▶ [Task directions]: Every record below should appear in your answer, copied exactly.

============

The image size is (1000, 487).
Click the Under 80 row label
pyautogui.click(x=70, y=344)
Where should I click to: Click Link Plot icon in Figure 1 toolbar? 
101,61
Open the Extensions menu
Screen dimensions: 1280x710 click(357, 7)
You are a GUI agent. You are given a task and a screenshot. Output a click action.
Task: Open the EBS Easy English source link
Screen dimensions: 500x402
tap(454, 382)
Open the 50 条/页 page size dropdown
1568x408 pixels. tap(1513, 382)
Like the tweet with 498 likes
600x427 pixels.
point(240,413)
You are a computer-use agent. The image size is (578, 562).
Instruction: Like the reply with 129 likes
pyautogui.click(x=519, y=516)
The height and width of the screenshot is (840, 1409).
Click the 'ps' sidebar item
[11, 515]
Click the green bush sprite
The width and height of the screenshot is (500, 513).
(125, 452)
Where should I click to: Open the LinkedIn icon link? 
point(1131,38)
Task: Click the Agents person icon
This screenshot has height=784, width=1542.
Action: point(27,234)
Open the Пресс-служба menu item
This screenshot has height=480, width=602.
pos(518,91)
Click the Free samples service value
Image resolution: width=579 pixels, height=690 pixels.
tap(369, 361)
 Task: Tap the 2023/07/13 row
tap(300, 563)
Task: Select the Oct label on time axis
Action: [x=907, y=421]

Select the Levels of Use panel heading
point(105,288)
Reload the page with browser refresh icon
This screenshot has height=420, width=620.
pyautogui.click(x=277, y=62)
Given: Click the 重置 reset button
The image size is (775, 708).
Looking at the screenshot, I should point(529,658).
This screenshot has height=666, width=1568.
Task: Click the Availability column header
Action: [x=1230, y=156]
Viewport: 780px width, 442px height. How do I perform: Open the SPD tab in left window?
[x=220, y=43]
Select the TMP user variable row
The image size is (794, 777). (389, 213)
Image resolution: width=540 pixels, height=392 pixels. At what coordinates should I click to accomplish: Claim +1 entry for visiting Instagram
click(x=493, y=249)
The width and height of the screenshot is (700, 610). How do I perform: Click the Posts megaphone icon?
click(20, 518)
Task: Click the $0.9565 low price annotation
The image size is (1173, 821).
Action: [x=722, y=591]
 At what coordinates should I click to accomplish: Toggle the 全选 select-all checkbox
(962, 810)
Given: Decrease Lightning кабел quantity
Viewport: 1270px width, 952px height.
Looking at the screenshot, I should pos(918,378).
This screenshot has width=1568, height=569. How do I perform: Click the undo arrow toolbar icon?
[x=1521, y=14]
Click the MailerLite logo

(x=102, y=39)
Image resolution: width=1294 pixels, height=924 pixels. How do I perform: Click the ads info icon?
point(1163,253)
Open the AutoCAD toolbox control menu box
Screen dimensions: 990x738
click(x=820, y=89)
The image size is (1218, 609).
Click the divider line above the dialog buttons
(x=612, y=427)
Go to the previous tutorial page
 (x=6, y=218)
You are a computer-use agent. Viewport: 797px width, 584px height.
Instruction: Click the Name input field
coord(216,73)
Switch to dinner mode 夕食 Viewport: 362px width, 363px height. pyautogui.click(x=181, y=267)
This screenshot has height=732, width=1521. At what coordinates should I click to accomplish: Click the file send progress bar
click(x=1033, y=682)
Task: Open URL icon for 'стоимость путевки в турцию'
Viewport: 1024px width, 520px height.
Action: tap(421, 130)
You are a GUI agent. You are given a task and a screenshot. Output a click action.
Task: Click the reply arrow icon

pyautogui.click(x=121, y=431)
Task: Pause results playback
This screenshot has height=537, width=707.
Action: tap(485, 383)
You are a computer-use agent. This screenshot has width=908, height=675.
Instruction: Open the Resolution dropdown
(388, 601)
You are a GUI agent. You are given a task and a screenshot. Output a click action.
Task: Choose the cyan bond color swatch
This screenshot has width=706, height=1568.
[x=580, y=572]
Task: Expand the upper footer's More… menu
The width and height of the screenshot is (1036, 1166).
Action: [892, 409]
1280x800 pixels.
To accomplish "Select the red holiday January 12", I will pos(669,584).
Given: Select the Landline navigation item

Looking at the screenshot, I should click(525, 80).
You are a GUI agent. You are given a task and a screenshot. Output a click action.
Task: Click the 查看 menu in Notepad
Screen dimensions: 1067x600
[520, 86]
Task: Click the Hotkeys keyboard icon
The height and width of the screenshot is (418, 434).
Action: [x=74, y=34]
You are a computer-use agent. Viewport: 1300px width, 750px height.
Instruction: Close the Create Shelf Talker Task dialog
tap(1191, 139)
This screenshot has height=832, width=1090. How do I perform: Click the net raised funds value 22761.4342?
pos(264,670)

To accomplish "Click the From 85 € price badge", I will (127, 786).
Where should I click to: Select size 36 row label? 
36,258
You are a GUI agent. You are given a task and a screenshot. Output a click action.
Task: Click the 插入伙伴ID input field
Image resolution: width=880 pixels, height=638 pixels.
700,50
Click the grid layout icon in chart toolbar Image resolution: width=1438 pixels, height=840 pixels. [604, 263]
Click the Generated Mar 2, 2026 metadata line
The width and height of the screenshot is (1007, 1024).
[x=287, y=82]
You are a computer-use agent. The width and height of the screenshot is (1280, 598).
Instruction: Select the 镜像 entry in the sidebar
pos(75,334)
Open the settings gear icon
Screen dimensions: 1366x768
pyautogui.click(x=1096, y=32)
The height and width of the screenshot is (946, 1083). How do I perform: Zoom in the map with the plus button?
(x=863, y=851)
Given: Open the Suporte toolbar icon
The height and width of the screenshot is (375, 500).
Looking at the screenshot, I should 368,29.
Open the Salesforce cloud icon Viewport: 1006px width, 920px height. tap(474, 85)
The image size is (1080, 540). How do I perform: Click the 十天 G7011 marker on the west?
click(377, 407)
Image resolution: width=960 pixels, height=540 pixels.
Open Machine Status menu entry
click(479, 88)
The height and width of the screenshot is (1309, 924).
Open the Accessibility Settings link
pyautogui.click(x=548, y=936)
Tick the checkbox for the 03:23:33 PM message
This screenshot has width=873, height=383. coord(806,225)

============

▶ [Reply]:
The image size is (1000, 487).
Click the Under 80 row label
pyautogui.click(x=70, y=344)
Where should I click to: Click Link Plot icon in Figure 1 toolbar? 
101,61
Open the Extensions menu
Screen dimensions: 1280x710 click(357, 7)
You are a GUI agent. You are given a task and a screenshot. Output a click action.
Task: Open the EBS Easy English source link
Screen dimensions: 500x402
tap(454, 382)
Open the 50 条/页 page size dropdown
1568x408 pixels. tap(1513, 382)
Like the tweet with 498 likes
600x427 pixels.
point(240,413)
You are a computer-use agent. The image size is (578, 562).
Instruction: Like the reply with 129 likes
pyautogui.click(x=519, y=516)
The height and width of the screenshot is (840, 1409).
Click the 'ps' sidebar item
[11, 515]
Click the green bush sprite
The width and height of the screenshot is (500, 513).
(125, 452)
Where should I click to: Open the LinkedIn icon link? 
point(1131,38)
Task: Click the Agents person icon
This screenshot has height=784, width=1542.
Action: point(27,234)
Open the Пресс-служба menu item
This screenshot has height=480, width=602.
pos(518,91)
Click the Free samples service value
Image resolution: width=579 pixels, height=690 pixels.
tap(369, 361)
 Task: Tap the 2023/07/13 row
tap(300, 563)
Task: Select the Oct label on time axis
Action: [x=907, y=421]

Select the Levels of Use panel heading
point(105,288)
Reload the page with browser refresh icon
This screenshot has height=420, width=620.
pyautogui.click(x=277, y=62)
Given: Click the 重置 reset button
The image size is (775, 708).
Looking at the screenshot, I should point(529,658).
This screenshot has height=666, width=1568.
Task: Click the Availability column header
Action: [x=1230, y=156]
Viewport: 780px width, 442px height. How do I perform: Open the SPD tab in left window?
[x=220, y=43]
Select the TMP user variable row
The image size is (794, 777). (389, 213)
Image resolution: width=540 pixels, height=392 pixels. At what coordinates should I click to accomplish: Claim +1 entry for visiting Instagram
click(x=493, y=249)
The width and height of the screenshot is (700, 610). How do I perform: Click the Posts megaphone icon?
click(20, 518)
Task: Click the $0.9565 low price annotation
The image size is (1173, 821).
Action: [x=722, y=591]
 At what coordinates should I click to accomplish: Toggle the 全选 select-all checkbox
(962, 810)
Given: Decrease Lightning кабел quantity
Viewport: 1270px width, 952px height.
Looking at the screenshot, I should pos(918,378).
This screenshot has width=1568, height=569. How do I perform: Click the undo arrow toolbar icon?
[x=1521, y=14]
Click the MailerLite logo

(x=102, y=39)
Image resolution: width=1294 pixels, height=924 pixels. How do I perform: Click the ads info icon?
point(1163,253)
Open the AutoCAD toolbox control menu box
Screen dimensions: 990x738
click(x=820, y=89)
The image size is (1218, 609).
Click the divider line above the dialog buttons
(x=612, y=427)
Go to the previous tutorial page
 (x=6, y=218)
You are a computer-use agent. Viewport: 797px width, 584px height.
Instruction: Click the Name input field
coord(216,73)
Switch to dinner mode 夕食 Viewport: 362px width, 363px height. pyautogui.click(x=181, y=267)
This screenshot has height=732, width=1521. At what coordinates should I click to accomplish: Click the file send progress bar
click(x=1033, y=682)
Task: Open URL icon for 'стоимость путевки в турцию'
Viewport: 1024px width, 520px height.
Action: tap(421, 130)
You are a GUI agent. You are given a task and a screenshot. Output a click action.
Task: Click the reply arrow icon

pyautogui.click(x=121, y=431)
Task: Pause results playback
This screenshot has height=537, width=707.
Action: tap(485, 383)
You are a computer-use agent. This screenshot has width=908, height=675.
Instruction: Open the Resolution dropdown
(388, 601)
You are a GUI agent. You are given a task and a screenshot. Output a click action.
Task: Choose the cyan bond color swatch
This screenshot has width=706, height=1568.
[x=580, y=572]
Task: Expand the upper footer's More… menu
The width and height of the screenshot is (1036, 1166).
Action: [892, 409]
1280x800 pixels.
To accomplish "Select the red holiday January 12", I will pos(669,584).
Given: Select the Landline navigation item

Looking at the screenshot, I should click(525, 80).
You are a GUI agent. You are given a task and a screenshot. Output a click action.
Task: Click the 查看 menu in Notepad
Screen dimensions: 1067x600
[520, 86]
Task: Click the Hotkeys keyboard icon
The height and width of the screenshot is (418, 434).
Action: [x=74, y=34]
You are a computer-use agent. Viewport: 1300px width, 750px height.
Instruction: Close the Create Shelf Talker Task dialog
tap(1191, 139)
This screenshot has height=832, width=1090. How do I perform: Click the net raised funds value 22761.4342?
pos(264,670)

To accomplish "Click the From 85 € price badge", I will (127, 786).
Where should I click to: Select size 36 row label? 
36,258
You are a GUI agent. You are given a task and a screenshot. Output a click action.
Task: Click the 插入伙伴ID input field
Image resolution: width=880 pixels, height=638 pixels.
700,50
Click the grid layout icon in chart toolbar Image resolution: width=1438 pixels, height=840 pixels. [604, 263]
Click the Generated Mar 2, 2026 metadata line
The width and height of the screenshot is (1007, 1024).
[x=287, y=82]
You are a computer-use agent. The width and height of the screenshot is (1280, 598).
Instruction: Select the 镜像 entry in the sidebar
pos(75,334)
Open the settings gear icon
Screen dimensions: 1366x768
pyautogui.click(x=1096, y=32)
The height and width of the screenshot is (946, 1083). How do I perform: Zoom in the map with the plus button?
(x=863, y=851)
Given: Open the Suporte toolbar icon
The height and width of the screenshot is (375, 500).
Looking at the screenshot, I should 368,29.
Open the Salesforce cloud icon Viewport: 1006px width, 920px height. tap(474, 85)
The image size is (1080, 540). How do I perform: Click the 十天 G7011 marker on the west?
click(377, 407)
Image resolution: width=960 pixels, height=540 pixels.
Open Machine Status menu entry
click(479, 88)
The height and width of the screenshot is (1309, 924).
Open the Accessibility Settings link
pyautogui.click(x=548, y=936)
Tick the checkbox for the 03:23:33 PM message
This screenshot has width=873, height=383. coord(806,225)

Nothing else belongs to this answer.